The Commission submits that United Kingdom legislation does not clearly require land use plans to be subject to appropriate assessment of their implications for SACs in accordance with Article 6(3) and (4) of the Habitats Directive. According to the Commission, although land use plans do not as such authorise development and planning permission must be obtained for development projects in the normal manner, they have great influence on development decisions. Therefore land use plans must also be subject to appropriate assessment of their implications for the site concerned.

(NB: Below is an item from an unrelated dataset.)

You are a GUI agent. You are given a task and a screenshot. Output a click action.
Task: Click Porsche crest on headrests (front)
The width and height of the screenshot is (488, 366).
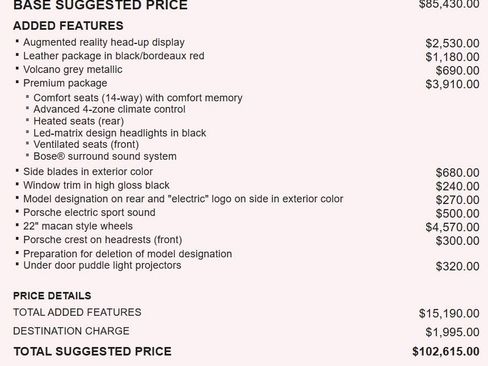click(103, 240)
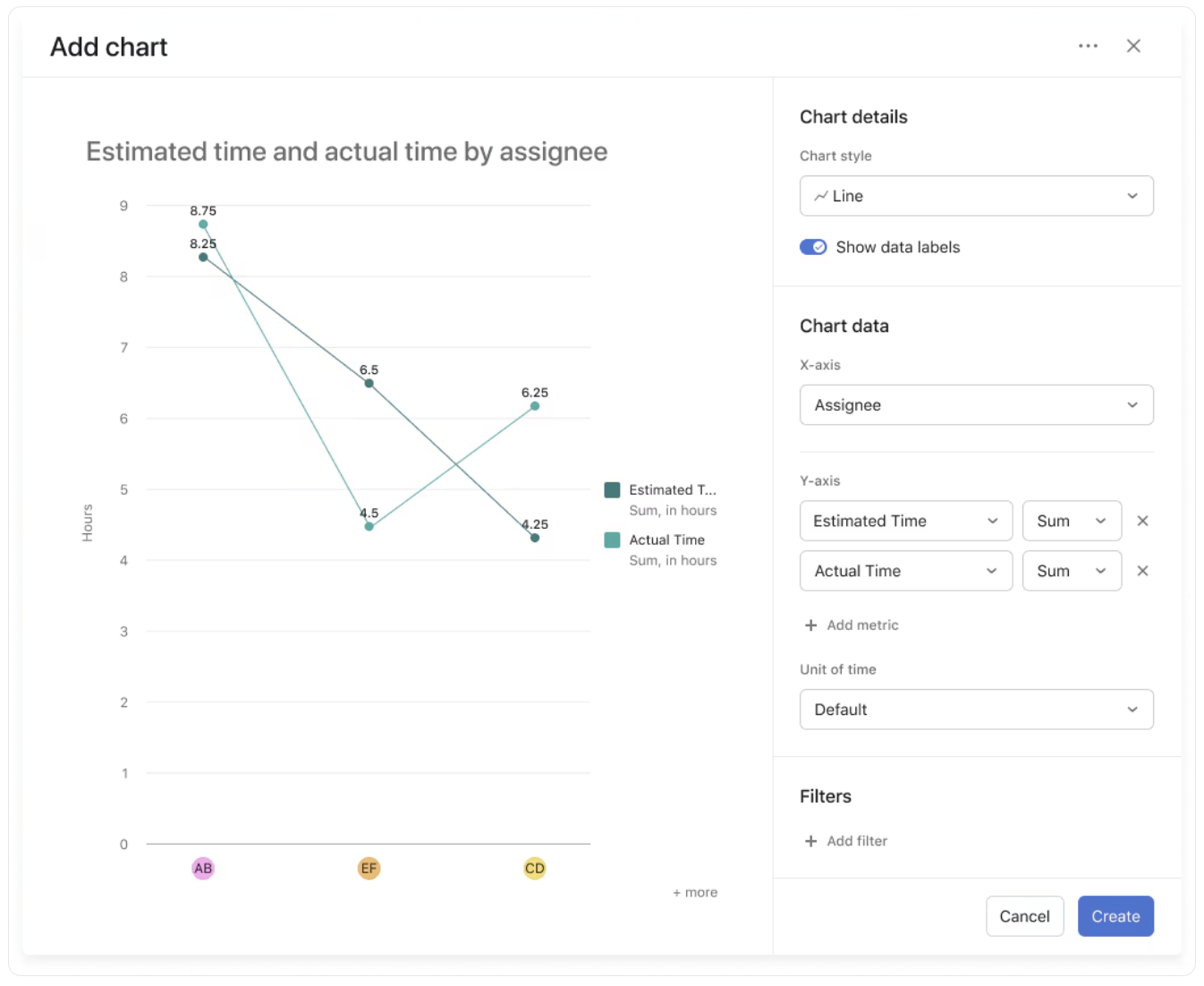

The United Kingdom accepts that land use plans can be considered to be 'plans and projects' for the purposes of Article 6(3) of the Habitats Directive, but it disputes that they can have a significant effect on sites protected pursuant to the Directive. It submits that they do not in themselves authorise a particular programme to be carried out and that, consequently, only a subsequent consent can adversely affect such sites. It is therefore sufficient to make just that consent subject to the procedure governing plans and projects.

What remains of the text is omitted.